[Aim of the exercise]
Starting at the line that has "click on Scratchpad." and ending after the line that has "Looking at the image, I should click on (49, 201).", give those lines again with "Scratchpad" changed to "Notepad" and nothing else altered.

[Material for the task]

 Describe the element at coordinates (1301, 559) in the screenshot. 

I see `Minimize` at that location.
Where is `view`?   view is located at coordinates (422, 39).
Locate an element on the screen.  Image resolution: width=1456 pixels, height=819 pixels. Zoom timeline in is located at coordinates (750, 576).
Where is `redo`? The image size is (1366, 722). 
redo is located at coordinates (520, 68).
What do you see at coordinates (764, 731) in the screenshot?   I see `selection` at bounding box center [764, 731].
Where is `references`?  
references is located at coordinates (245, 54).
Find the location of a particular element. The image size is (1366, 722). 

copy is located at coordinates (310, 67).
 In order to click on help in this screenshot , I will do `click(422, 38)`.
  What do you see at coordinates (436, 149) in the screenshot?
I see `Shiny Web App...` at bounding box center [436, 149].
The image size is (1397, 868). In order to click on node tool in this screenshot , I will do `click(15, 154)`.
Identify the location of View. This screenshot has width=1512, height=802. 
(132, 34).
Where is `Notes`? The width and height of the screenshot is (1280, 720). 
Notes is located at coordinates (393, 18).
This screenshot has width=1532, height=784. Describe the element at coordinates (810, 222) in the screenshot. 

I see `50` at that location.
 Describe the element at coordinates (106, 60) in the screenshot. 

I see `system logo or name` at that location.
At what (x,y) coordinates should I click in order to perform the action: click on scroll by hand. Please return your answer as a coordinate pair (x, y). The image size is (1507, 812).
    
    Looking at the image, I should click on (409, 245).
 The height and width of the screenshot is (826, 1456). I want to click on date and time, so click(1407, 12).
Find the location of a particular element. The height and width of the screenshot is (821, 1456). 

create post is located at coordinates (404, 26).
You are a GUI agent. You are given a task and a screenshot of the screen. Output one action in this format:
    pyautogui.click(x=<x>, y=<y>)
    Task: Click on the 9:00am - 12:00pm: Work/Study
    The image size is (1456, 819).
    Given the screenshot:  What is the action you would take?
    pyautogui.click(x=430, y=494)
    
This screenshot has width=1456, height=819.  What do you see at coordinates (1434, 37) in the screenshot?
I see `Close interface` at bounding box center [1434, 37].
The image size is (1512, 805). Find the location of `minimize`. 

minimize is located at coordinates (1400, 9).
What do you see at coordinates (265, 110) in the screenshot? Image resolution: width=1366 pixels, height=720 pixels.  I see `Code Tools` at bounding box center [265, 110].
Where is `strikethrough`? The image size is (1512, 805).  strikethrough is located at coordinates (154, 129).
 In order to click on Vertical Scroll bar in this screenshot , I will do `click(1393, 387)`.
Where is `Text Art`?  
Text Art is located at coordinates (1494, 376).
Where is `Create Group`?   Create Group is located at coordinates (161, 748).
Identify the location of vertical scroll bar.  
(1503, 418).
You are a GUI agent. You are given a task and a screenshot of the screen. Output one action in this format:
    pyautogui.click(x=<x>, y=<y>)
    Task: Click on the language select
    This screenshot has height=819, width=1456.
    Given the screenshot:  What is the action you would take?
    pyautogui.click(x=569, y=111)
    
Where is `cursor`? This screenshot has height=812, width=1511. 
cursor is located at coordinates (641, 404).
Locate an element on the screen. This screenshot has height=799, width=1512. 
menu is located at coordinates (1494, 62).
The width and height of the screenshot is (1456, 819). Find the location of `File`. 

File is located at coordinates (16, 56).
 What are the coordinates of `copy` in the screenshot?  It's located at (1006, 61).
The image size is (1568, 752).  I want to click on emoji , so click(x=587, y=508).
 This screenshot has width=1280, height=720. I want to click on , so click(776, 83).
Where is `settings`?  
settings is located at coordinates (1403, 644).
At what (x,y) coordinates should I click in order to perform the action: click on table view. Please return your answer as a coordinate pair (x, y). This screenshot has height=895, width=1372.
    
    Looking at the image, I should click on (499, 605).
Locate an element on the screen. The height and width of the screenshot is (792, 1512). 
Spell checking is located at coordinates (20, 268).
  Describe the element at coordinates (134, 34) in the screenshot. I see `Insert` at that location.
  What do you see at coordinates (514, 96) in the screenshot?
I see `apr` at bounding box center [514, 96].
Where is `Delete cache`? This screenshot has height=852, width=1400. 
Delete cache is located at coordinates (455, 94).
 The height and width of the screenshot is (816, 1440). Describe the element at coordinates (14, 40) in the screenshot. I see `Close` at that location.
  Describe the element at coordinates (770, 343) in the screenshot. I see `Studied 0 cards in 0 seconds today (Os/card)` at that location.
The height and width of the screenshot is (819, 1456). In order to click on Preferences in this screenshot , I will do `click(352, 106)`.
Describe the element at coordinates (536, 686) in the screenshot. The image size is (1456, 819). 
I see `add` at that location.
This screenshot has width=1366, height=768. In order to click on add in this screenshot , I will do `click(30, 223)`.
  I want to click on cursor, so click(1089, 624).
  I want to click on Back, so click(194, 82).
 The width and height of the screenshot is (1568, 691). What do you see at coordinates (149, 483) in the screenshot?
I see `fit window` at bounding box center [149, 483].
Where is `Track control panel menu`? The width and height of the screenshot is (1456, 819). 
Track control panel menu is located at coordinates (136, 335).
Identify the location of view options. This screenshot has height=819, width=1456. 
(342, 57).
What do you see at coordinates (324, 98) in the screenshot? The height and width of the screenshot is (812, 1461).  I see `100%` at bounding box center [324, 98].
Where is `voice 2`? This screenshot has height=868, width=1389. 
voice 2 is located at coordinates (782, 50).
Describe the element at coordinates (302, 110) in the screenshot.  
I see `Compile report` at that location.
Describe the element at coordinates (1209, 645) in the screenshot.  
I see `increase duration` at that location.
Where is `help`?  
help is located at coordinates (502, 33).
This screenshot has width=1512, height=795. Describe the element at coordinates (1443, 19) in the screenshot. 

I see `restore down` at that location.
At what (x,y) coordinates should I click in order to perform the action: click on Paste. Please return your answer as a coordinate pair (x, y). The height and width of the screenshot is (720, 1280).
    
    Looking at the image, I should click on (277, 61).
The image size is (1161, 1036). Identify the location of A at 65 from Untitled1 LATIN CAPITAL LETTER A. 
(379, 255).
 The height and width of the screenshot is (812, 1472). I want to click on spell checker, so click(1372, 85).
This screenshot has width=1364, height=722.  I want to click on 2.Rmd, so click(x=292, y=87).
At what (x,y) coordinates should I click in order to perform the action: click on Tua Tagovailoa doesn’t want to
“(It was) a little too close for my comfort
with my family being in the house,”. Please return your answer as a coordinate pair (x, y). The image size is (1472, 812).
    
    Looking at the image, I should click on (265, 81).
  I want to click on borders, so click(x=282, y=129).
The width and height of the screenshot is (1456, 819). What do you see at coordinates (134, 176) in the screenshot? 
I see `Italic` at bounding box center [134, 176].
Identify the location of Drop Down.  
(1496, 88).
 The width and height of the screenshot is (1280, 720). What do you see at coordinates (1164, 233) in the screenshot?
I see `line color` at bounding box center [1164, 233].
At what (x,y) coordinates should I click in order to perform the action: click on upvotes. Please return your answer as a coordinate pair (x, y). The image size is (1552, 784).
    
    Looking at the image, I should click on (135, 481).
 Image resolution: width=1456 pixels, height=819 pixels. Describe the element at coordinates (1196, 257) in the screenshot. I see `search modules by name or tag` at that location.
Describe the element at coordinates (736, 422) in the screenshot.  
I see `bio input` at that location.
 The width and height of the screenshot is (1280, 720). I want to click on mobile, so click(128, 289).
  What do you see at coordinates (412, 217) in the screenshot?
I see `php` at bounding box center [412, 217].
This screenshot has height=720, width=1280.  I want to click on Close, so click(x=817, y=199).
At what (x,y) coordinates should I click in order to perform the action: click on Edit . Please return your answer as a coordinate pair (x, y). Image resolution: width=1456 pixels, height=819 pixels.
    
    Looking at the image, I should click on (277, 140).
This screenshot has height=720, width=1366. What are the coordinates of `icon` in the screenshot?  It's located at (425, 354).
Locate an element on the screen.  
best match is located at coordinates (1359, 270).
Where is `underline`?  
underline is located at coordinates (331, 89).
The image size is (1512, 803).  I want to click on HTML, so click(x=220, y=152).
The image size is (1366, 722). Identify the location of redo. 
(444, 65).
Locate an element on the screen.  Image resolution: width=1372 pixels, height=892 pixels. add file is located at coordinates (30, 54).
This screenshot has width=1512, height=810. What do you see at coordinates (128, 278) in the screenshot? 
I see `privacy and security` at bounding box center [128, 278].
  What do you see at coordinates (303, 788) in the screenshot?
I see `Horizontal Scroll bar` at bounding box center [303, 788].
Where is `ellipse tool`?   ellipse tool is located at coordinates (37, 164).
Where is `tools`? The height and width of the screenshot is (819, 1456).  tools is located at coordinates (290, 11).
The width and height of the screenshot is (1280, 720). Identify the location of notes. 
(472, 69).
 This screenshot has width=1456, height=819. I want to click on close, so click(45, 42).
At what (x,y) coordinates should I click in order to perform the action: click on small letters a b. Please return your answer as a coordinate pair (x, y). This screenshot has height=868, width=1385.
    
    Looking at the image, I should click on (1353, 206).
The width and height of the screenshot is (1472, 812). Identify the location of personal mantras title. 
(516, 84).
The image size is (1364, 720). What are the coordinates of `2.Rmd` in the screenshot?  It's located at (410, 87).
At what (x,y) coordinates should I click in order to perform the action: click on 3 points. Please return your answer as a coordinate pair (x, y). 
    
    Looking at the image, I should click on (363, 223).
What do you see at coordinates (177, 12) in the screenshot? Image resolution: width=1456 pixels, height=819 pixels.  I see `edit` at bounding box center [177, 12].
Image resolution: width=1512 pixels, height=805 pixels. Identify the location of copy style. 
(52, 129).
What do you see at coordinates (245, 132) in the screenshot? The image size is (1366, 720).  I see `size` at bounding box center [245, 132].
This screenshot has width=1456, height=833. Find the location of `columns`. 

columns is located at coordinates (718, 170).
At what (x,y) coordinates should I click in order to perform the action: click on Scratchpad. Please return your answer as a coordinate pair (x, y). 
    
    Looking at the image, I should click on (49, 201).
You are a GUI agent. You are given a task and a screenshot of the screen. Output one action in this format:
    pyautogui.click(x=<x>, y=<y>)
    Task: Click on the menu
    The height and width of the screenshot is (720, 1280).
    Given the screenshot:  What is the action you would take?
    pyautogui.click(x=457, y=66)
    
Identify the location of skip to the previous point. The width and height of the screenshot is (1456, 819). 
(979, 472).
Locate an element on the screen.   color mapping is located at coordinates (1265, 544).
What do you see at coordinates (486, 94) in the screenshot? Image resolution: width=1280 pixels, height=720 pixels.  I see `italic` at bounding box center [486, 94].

[Answer in full]
At what (x,y) coordinates should I click in order to perform the action: click on Notepad. Please return your answer as a coordinate pair (x, y). 
    
    Looking at the image, I should click on (49, 201).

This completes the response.